Please use this identifier to cite or link to this item: http://localhost:8080/xmlui/handle/123456789/2363
Title: Supercoiled Fibres of Self-Sorted Donor-Acceptor Stacks: A Turn-off/Turn-on Platform for Sensing Volatile Aromatic Compounds
Authors: Sandeep, A
Praveen, V K
Kartha, K K
Karunakaran, V
Ajayaghosh, Ayyappanpillai
Keywords: Metabolites
Issue Date: 21-Mar-2016
Publisher: The Royal Society of Chemistry
Citation: Chemical Science, 7(7):4460-4467.

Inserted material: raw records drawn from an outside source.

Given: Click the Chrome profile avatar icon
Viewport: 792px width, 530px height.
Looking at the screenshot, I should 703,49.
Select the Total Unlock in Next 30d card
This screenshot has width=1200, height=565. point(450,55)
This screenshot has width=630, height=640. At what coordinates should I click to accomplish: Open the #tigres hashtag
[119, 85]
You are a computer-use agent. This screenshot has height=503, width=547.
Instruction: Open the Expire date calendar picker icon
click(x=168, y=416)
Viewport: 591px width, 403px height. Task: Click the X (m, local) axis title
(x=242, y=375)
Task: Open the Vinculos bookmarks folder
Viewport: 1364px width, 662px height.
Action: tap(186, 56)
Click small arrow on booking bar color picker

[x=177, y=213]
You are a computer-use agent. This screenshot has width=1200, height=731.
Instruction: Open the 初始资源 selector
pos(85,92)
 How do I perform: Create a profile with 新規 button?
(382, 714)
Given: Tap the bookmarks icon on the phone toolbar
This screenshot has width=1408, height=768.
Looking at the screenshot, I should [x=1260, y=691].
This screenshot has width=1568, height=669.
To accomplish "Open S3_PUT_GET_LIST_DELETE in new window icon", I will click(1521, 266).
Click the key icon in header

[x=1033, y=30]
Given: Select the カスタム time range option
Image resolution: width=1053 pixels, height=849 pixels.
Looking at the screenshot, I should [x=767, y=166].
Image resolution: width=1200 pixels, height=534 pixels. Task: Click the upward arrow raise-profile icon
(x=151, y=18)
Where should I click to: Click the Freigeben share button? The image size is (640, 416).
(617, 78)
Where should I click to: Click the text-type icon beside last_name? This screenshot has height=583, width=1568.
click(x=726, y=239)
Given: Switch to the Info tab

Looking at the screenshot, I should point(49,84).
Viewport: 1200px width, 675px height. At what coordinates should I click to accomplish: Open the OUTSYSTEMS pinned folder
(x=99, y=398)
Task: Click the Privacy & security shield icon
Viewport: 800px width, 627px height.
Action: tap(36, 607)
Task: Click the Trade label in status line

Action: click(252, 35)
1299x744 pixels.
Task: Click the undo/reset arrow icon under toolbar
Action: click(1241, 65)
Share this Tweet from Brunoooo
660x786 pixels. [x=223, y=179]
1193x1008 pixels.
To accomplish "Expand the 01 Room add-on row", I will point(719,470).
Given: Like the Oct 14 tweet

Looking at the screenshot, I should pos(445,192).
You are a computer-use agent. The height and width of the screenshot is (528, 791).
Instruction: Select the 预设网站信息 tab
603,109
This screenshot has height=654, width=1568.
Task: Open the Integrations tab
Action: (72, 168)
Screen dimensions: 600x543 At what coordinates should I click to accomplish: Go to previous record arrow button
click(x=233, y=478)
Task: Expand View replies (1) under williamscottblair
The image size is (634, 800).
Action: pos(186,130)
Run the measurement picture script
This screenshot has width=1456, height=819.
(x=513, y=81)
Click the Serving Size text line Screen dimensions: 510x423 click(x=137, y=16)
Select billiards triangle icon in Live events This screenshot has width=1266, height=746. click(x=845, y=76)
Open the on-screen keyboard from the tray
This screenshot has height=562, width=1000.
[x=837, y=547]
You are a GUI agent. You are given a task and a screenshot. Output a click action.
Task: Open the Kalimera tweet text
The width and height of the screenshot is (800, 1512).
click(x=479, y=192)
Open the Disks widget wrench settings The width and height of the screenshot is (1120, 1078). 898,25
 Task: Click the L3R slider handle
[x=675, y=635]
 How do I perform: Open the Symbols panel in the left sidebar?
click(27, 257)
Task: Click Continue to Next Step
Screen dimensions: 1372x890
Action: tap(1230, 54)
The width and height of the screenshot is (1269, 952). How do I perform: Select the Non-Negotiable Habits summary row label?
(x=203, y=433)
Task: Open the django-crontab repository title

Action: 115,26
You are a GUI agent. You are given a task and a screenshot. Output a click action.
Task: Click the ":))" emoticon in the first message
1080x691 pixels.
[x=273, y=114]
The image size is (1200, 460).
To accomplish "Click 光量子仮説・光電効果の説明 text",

Abstract: To ensure the comfortable survival of living organisms, detection of different life threatening volatile organic compounds (VOCs) such as biological metabolites and carcinogenic molecules is of prime importance. Here in, we report the use of supercoiled supramolecular polymeric fibres of self-sorted donor–acceptor molecules as “turn-off/turn-on” fluorescent sensors for the detection of carcinogenic VOCs. For this purpose, a C3-symmetrical donor molecule based on oligo(p-phenylenevinylene), C3OPV, and a perylene bisimide based acceptor molecule, C3PBI, have been synthesized. When these two molecules were mixed together in toluene, in contrast to the usual charge transfer (CT) stacking, supramolecular fibres of self-sorted stacks were formed at the molecular level, primarily driven by their distinct selfassembly pathways. However, CT interaction at the macroscopic level allows these fibres to bundle together to form supercoiled ropes. An interfacial photoinduced electron transfer (PET) process from the donor to the acceptor fibres leads to an initial fluorescence quenching, which could be modulated by exposure to strong donor or acceptor type VOCs to regenerate the respective fluorescence of the individual molecular stacks. Thus, strong donors could regenerate the green fluorescence of C3OPV stacks and strong acceptors could reactivate the red fluorescence of C3PBI stacks. These supercoiled supramolecular ropes of self-sorted donor–acceptor stacks provide a simple tool for the detection of donor- or acceptor-type VOCs of biological relevance, using a “turn-off/turn-on” fluorescence mechanism as demonstrated with o-toluidine, which has been reported as a lung cancer marker.